Sur le style Trump, le "Washington Post" rappelle que le magnat de l'immobilier n'aime pas lire, surtout pas de longs rapports, et qu'il demandera donc à ses conseillers, experts et ministres de faire des résumés très concis des dossiers. Keystone/AP/PABLO MARTINEZ MONSIVAIS sda-ats

(Keystone-ATS) La présidence Trump mettra un coup de frein aux huit années progressistes de celle d’Obama. Difficile en revanche de se faire une idée précise des grandes orientations du futur locataire de la Maison Blanche. Se dirige-t-on vers une nouvelle révolution conservatrice?

Editorialistes, observateurs et experts s’accordent à dire que Donald Trump a au moins deux ans, jusqu’aux prochaines législatives (élections de mi-mandat), pour mettre en place ses priorités, notamment grâce à la majorité républicaine au Congrès. C’est relativement court et il ne pourra pas tout faire en même temps.

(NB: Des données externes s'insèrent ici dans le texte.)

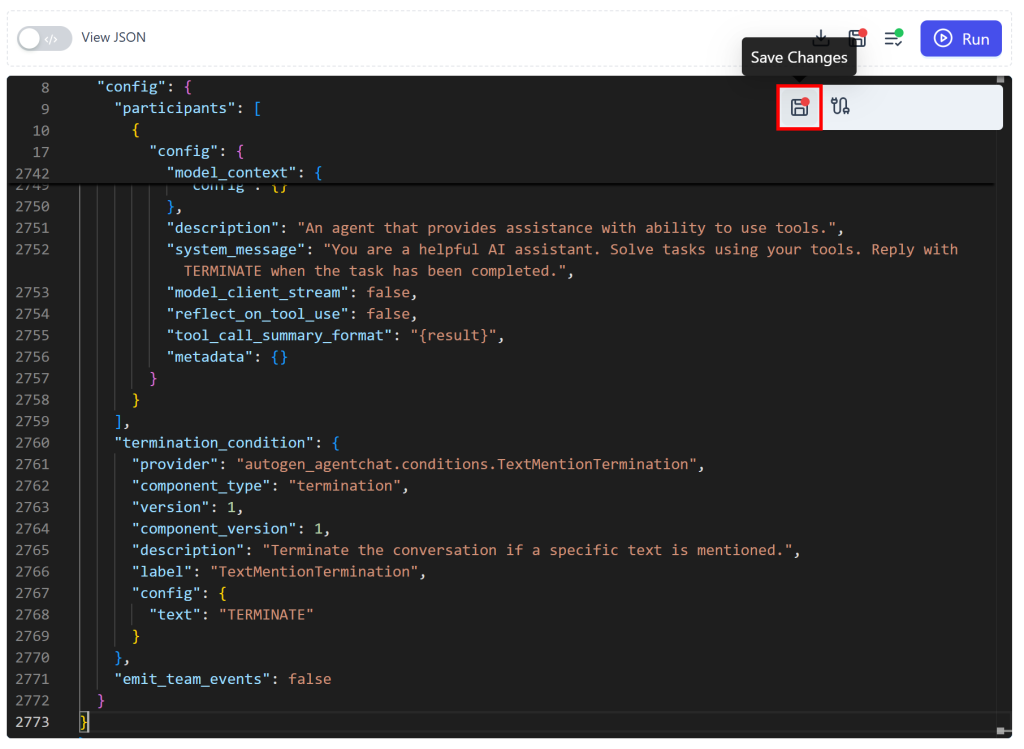Toggle the View JSON switch
Screen dimensions: 1024x749
click(x=44, y=38)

Nomination d’un juge conservateur à la Cour suprême des Etats-Unis, abrogation, au moins partielle, de la réforme de la santé Obamacare, baisse d’impôts pour les riches et les grandes sociétés, retournement spectaculaire sur l’environnement et le climat, premières mesures contre l’immigration: voilà les premiers coups d’arrêt opérables contre les années Obama, selon les spécialistes.

Plusieurs obstacles possibles

Mais dans une analyse jeudi, le Washington Post estime que « les promesses intrépides de M. Trump pourraient affronter des obstacles tant juridiques que politiques », notamment sur l’Obamacare ou sur la construction d’un mur à la frontière mexicaine. Certaines décisions devront être approuvées par le Congrès, et même des parlementaires républicains pourraient ne pas tout laisser passer, notamment sur des détails de fond et de forme.

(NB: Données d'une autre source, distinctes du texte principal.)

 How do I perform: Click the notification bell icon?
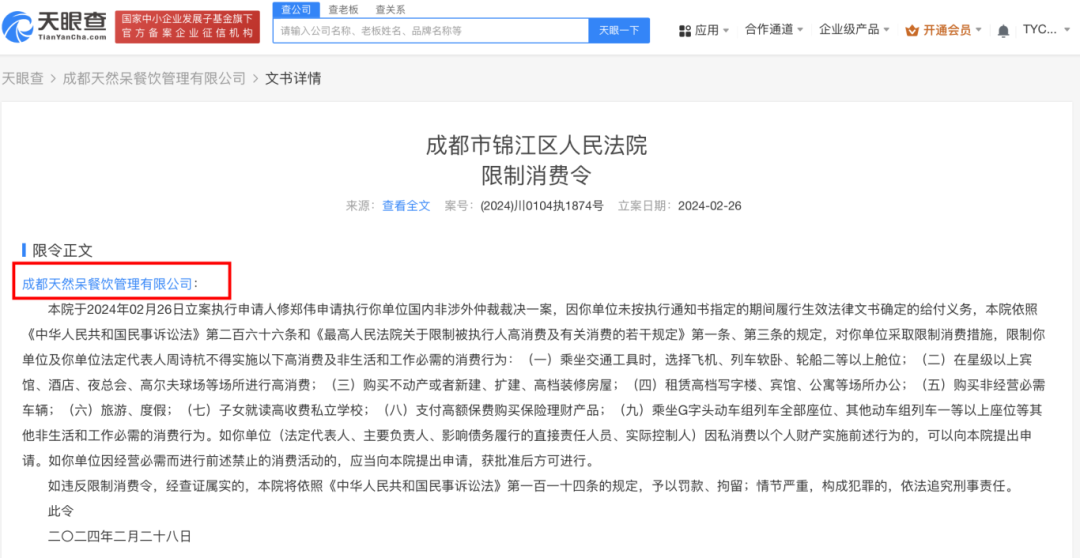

Le frein au « progressisme » du double mandat démocrate ne donne toutefois pas pour autant d’indices sur le vrai logiciel idéologique d’une présidence Trump. « Incertitude » et « imprévisibilité » semblent être les maîtres mots avec le futur 45e président américain.

« Quelles sont exactement les vraies valeurs politiques, morales et éthiques de Donald Trump? On ne sait rien. C’est l’inconnu. Il a tellement dit tout et son contraire », résume Boris Vejdovsky, maître d’enseignement en littérature et culture américaine à l’Université de Lausanne.

Pas de « reaganisme » bis

« Son ‘America First’ (Amérique d’abord) n’est pas basé sur des valeurs morales, mais sur un espèce de ‘moi d’abord’ qui a parlé à beaucoup de gens », les délaissés de l’Amérique. M. Vejdovsky ne voit donc « ni révolution reaganienne ni révolution conservatrice » sous Trump.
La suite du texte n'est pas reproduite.